Sunday, December 30, 2012

The Hobbit: An Unexpected Journey (2012)




I'll continue in the same "short style" as the last two times, at least for two reasons: primo - I still have problems with my right hand, secundo - I don't really have a subject = "The Hobbit" confirmed my expectancies of a bloated story thrown away on Christmas time to get $, not that there aren't also some good parts ...

But not sufficient enough unfortunately. It's imposible to compare "The Hobbit" with something from the LotR trilogy. I've read "The Hobbit" when I was 13-14 years old. And from that age it looked to me like a children's book by definition. I've started "Lord of the Rings" when I was around 18 and until I finished it the movies were released. Even if it doesn't lose completely the "for kids" tag (I still cannot get out of my mind the Tom Bombadil episode - thank God left outside in the movies), the subject is uncomparable much more dense. I won't start making parallels and building alegories here, since there are already enough on the net. Getting back to "The Hobbit" we have a small tale where Bilbo Baggins (the uncle of the much more known Frodo) leaves together with a group of gnomes in a dragon slaying quest. The reason: long ago, the dragon found a place to live exactly in the midle of the piles of gold gathered by the gnomes. The story has two parts, the way I see it, which are connected somehow to the original title: "There and Back Again" = translated freely: what happens before and after the dragon. In total is quite short as length (the number of pages doesn't even reach the one in "The Two Towers" - the shortest volume in the ring trilogy). Somehow though, the cinematic version seems to be lengthened enough to spane over three movies ...
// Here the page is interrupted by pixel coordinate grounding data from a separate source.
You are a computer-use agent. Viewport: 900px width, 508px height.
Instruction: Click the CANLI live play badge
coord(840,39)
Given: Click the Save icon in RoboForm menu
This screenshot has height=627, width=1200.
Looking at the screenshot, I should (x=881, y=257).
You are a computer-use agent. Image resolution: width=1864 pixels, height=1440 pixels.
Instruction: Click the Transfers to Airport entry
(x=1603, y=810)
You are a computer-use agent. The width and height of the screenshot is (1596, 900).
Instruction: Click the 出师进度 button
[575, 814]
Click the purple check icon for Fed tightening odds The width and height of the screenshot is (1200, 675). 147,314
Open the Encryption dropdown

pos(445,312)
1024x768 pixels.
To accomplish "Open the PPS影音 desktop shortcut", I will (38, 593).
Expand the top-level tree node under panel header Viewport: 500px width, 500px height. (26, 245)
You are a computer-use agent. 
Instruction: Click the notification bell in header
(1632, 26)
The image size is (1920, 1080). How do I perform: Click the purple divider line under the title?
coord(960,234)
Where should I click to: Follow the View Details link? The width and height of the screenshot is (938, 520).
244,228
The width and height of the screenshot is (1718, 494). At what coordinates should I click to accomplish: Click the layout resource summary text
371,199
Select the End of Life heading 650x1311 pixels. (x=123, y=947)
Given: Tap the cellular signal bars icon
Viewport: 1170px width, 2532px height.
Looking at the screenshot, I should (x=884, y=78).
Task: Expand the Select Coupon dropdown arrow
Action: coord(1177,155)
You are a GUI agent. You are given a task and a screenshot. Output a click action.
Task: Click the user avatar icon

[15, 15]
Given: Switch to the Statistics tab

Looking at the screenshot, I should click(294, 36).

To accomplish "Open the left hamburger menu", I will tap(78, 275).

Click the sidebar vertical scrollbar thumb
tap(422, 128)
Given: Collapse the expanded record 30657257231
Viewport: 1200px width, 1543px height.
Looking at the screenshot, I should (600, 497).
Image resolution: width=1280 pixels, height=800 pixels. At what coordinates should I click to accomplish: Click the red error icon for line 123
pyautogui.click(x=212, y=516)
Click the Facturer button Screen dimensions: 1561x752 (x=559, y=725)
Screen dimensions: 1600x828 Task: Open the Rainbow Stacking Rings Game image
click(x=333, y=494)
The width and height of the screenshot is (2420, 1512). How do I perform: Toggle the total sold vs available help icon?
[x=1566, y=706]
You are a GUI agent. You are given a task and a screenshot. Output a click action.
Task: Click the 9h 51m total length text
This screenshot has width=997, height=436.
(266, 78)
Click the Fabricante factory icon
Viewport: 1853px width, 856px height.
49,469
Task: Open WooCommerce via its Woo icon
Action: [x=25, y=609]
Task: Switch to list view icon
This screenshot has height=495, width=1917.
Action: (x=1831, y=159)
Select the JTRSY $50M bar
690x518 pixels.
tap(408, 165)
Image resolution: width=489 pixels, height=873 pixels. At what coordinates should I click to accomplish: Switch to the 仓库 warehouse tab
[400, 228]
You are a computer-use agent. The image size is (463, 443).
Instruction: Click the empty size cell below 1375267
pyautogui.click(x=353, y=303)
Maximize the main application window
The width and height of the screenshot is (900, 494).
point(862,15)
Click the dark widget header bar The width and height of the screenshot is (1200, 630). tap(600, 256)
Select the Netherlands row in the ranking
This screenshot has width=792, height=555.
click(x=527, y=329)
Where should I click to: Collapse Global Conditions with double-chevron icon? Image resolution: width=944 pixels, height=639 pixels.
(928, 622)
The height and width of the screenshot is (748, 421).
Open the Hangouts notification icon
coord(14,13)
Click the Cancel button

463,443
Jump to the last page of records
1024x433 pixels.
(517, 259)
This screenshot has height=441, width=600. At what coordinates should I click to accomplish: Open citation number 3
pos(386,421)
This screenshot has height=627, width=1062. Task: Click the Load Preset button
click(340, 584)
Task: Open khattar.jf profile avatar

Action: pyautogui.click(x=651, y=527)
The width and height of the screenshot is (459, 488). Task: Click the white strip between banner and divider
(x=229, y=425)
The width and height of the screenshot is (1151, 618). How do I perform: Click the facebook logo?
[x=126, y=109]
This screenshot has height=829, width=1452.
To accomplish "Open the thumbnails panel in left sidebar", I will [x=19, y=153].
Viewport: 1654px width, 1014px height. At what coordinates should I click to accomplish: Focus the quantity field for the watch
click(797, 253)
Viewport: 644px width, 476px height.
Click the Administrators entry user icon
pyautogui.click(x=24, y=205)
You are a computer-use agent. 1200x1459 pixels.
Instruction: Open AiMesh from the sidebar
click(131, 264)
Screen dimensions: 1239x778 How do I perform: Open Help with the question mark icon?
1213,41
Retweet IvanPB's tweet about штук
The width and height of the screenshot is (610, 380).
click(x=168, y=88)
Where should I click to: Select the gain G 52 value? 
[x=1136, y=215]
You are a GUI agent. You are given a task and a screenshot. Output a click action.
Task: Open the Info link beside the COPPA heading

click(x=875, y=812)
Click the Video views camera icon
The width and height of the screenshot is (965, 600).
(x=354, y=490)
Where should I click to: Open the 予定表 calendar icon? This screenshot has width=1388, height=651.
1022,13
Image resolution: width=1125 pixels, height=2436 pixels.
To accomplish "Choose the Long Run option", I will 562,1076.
From which in the first we don't get up to the dragon yet. And to fill the space we have at least 30-40 minutes (exclusively = nothing more) of crossed swords, orc and goblin screams, and other violent effects generated by the Middle-Earth inter-racial conflicts. A good part is that the story was a bit extended (well, three parts needed this), I don't know if using original Tolkien material or not, but I'm afraid that not sufficient enough anyway to think on getting on par with LotR (also for the next part not only this one). To stick to what's good in the movie, getting over the superficial, the predictable and the cliche in the script, what we have is quite ok for this genre. At least considering that in the fantasy area it's rare when I get to see something decent.